On 20th anniversary, Convention on the Rights of the Child Embraced by World but Not the US
November 18, 2009
The United States' failure to ratify the Convention on the Rights of the Child is an embarrassment. It damages the US' reputation as a human rights leader and undermines its ability to improve the lives of children around the globe.
Jo Becker, children's rights advocacy director for Human Rights Watch
(New York) - The United States should ratify the Convention on the Rights of the Child, which is supported by nearly every other nation in the world, Human Rights Watch said today. The United States and Somalia are the only countries that have failed to ratify the Convention, which was adopted 20 years ago, on November 20, 1989.

The Convention on the Rights of the Child became the most widely and rapidly ratified human rights treaty in history. The United States signed the Convention in 1995, but no US president then or since has sent it to the Senate for ratification.

"The United States' failure to ratify the Convention on the Rights of the Child is an embarrassment," said Jo Becker, children's rights advocacy director for Human Rights Watch. "It damages the US' reputation as a human rights leader and undermines its ability to improve the lives of children around the globe."

The Convention was largely negotiated during the Reagan administration. During the ten years of negotiations, the United States influenced nearly every substantive provision and proposed more articles-on freedom of speech, association, assembly, and privacy-than all other governments combined.

The Convention emphasizes the rights of children to survival; to develop to their full potential; to protection from abuse, neglect, discrimination, and exploitation; and to participate in family, cultural, and social life. 

"The Convention reflects what all Americans want for their children," Becker said. "President Obama and the US Senate should act quickly to ratify the treaty the US worked so hard to shape."

Most US laws are already in compliance with the Convention.
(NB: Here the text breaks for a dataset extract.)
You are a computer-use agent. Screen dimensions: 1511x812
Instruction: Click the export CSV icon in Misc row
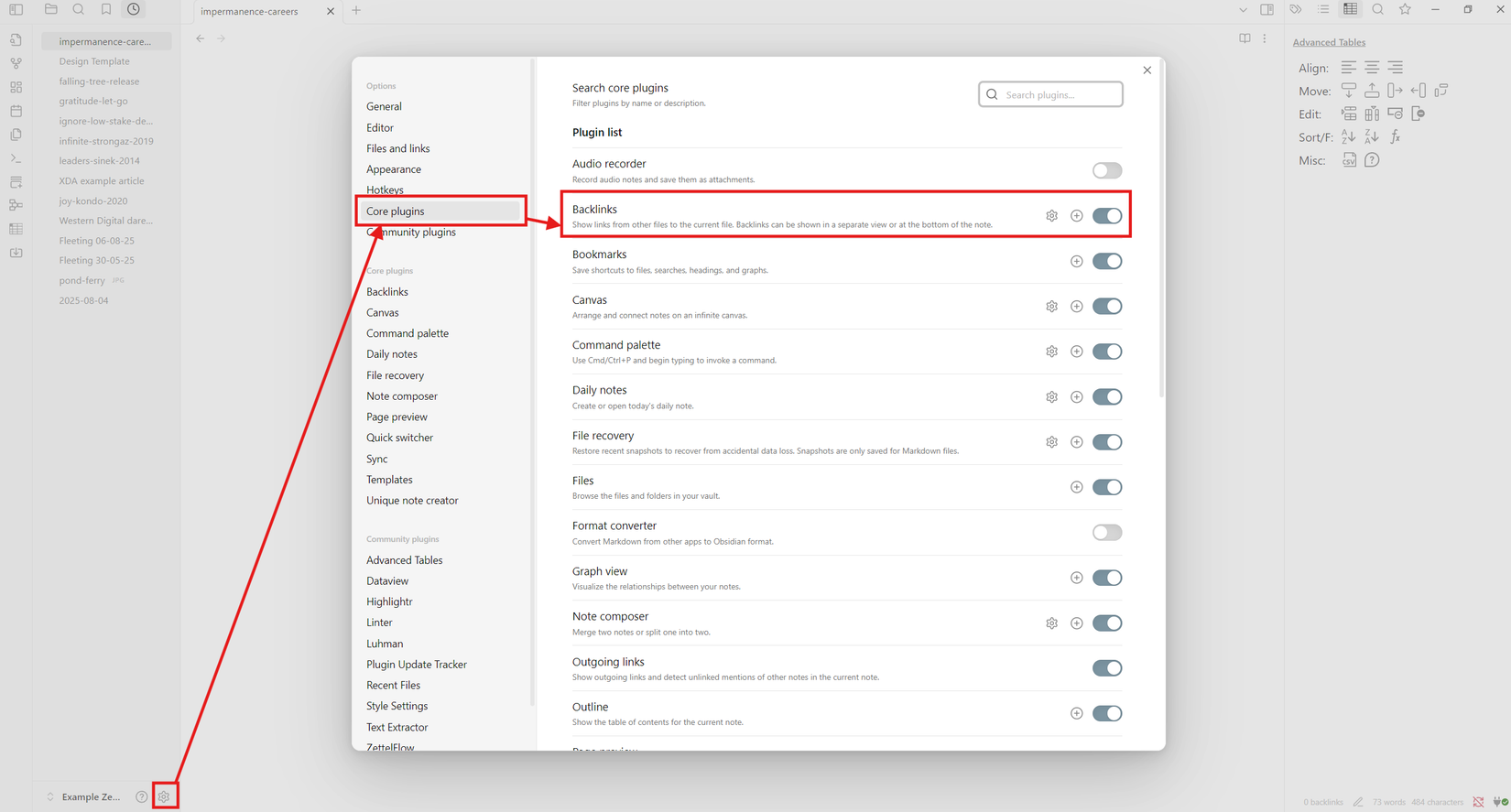click(1349, 160)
In 2005, the US Supreme Court removed the most significant legal impediment when it ruled that the use of the death penalty for crimes committed before age 18 was unconstitutional. The practice is prohibited by the Convention.

Some US critics claim that the Convention is "anti-family" and will undermine the rights of American parents. However, the Convention repeatedly refers to the importance of the family and states that governments should respect the rights, responsibilities, and duties of parents to raise their children.

During a presidential debate before his election, President Obama pledged to review the Convention and other human rights treaties that the US has not yet ratified. In August 2009 the US signed the Convention on the Rights of Persons with Disabilities. The last human rights treaties to be ratified by the United States were two optional protocols to the Convention on the Rights of the Child that at the US'request, had been negotiated as stand-alone treaties that could be ratified irregardless of whether a country had ratified the Convention itself. One concerned the involvement of children in armed conflict and the other on the sale of children, child prostitution and child pornography.

In early 2009, the State Department initiated an interagency review of the Convention, but no further action has been taken.

"Over the past 20 years, virtually every other country has joined this treaty, leaving the US in the sole company of Somalia, a country with no government," said Becker. "US ratification is long over-due."